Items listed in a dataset
--- START ---

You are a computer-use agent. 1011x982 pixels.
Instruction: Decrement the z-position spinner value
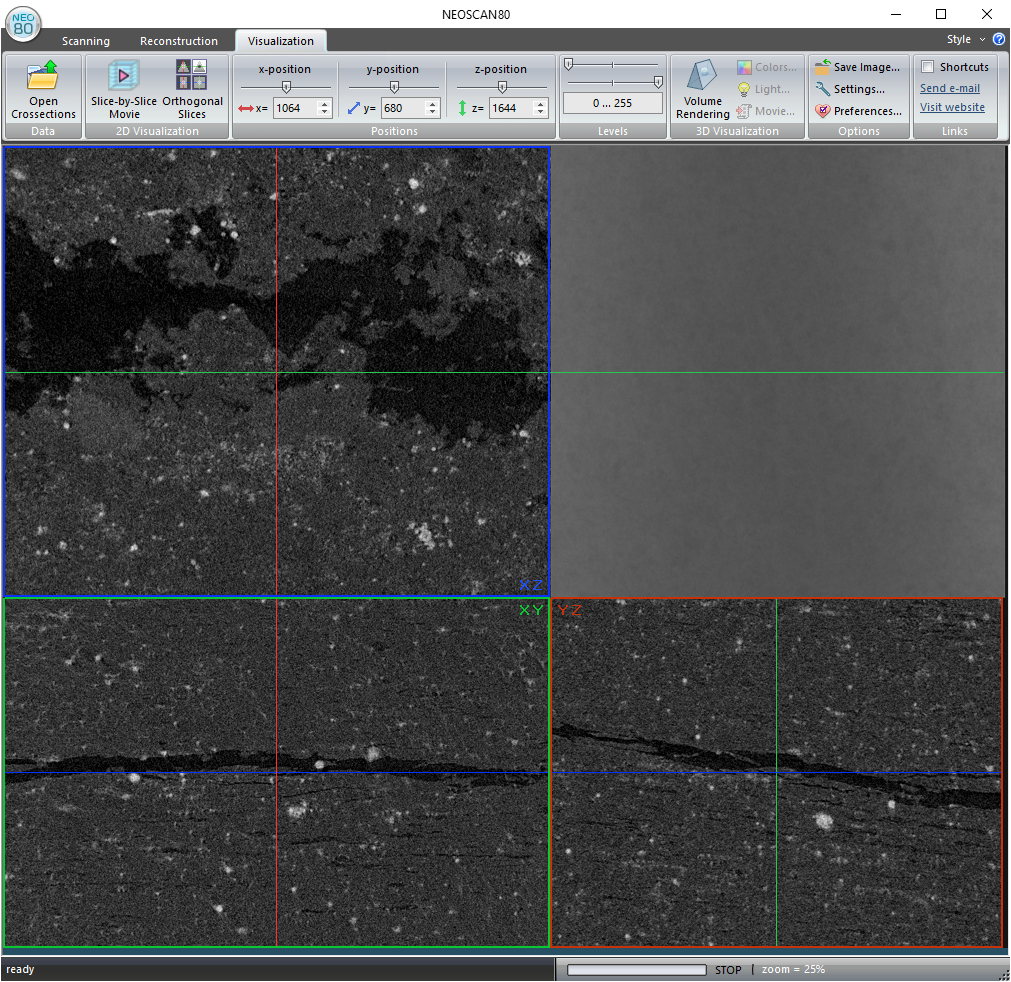540,112
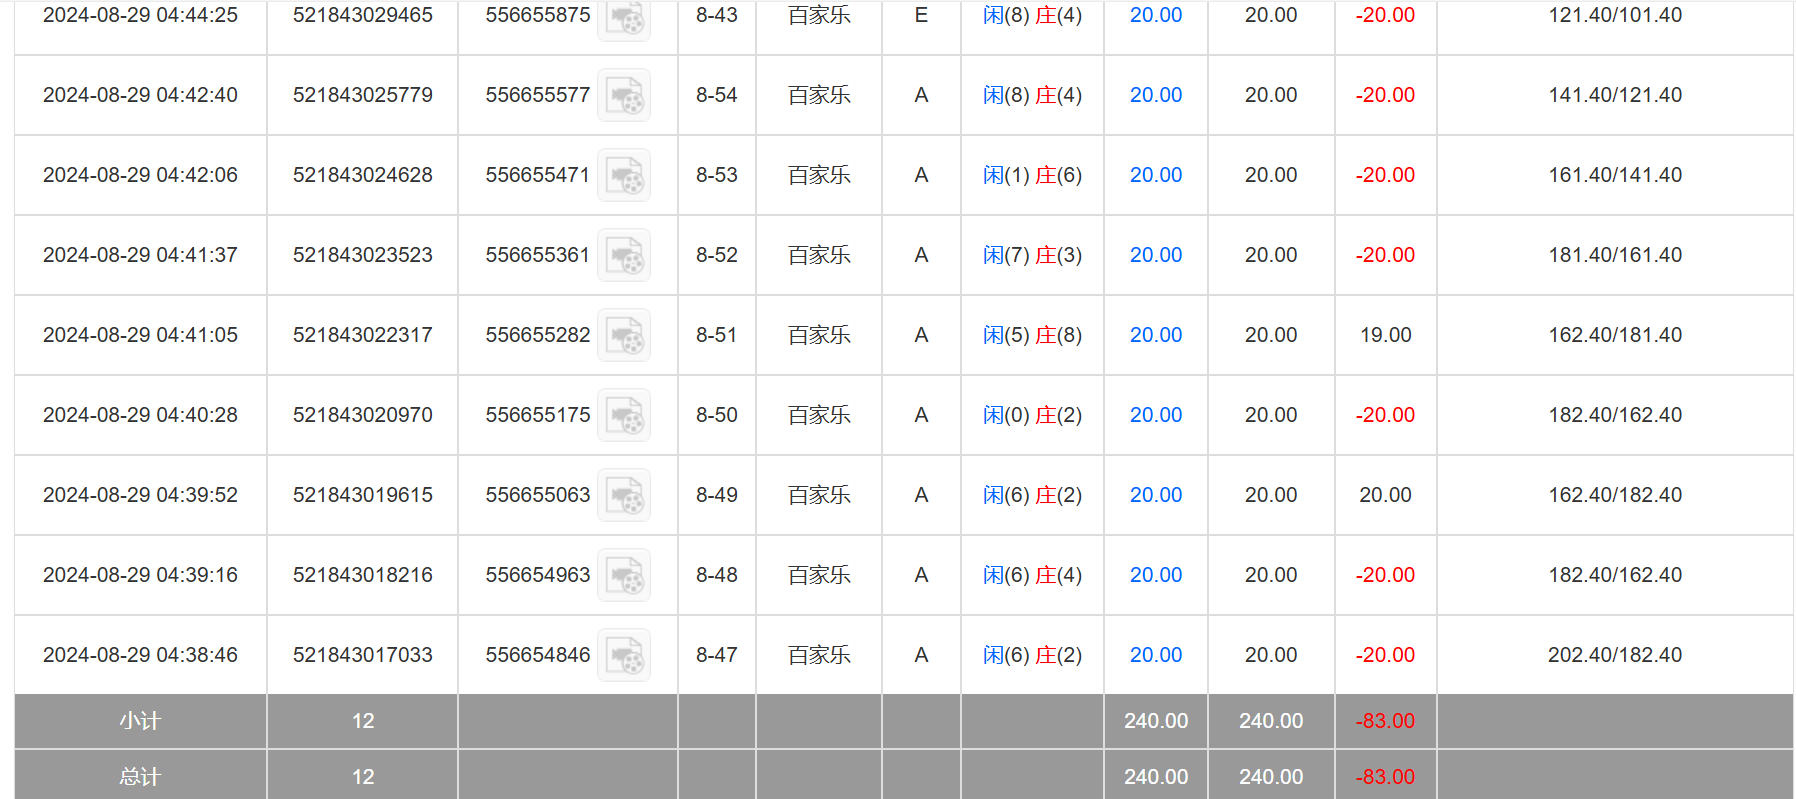Image resolution: width=1796 pixels, height=799 pixels.
Task: Select the 19.00 win amount cell
Action: point(1385,335)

--- END ---

▶ **WHAT YOU WILL DO**
Exactly as written, reproduce the lines from the one containing "Instruction: Decrement the" through the last line of the entries above, and leave every picture out.

▶ **SOLUTION**
Instruction: Decrement the z-position spinner value
540,112
Image resolution: width=1796 pixels, height=799 pixels.
Task: Select the 19.00 win amount cell
Action: point(1385,335)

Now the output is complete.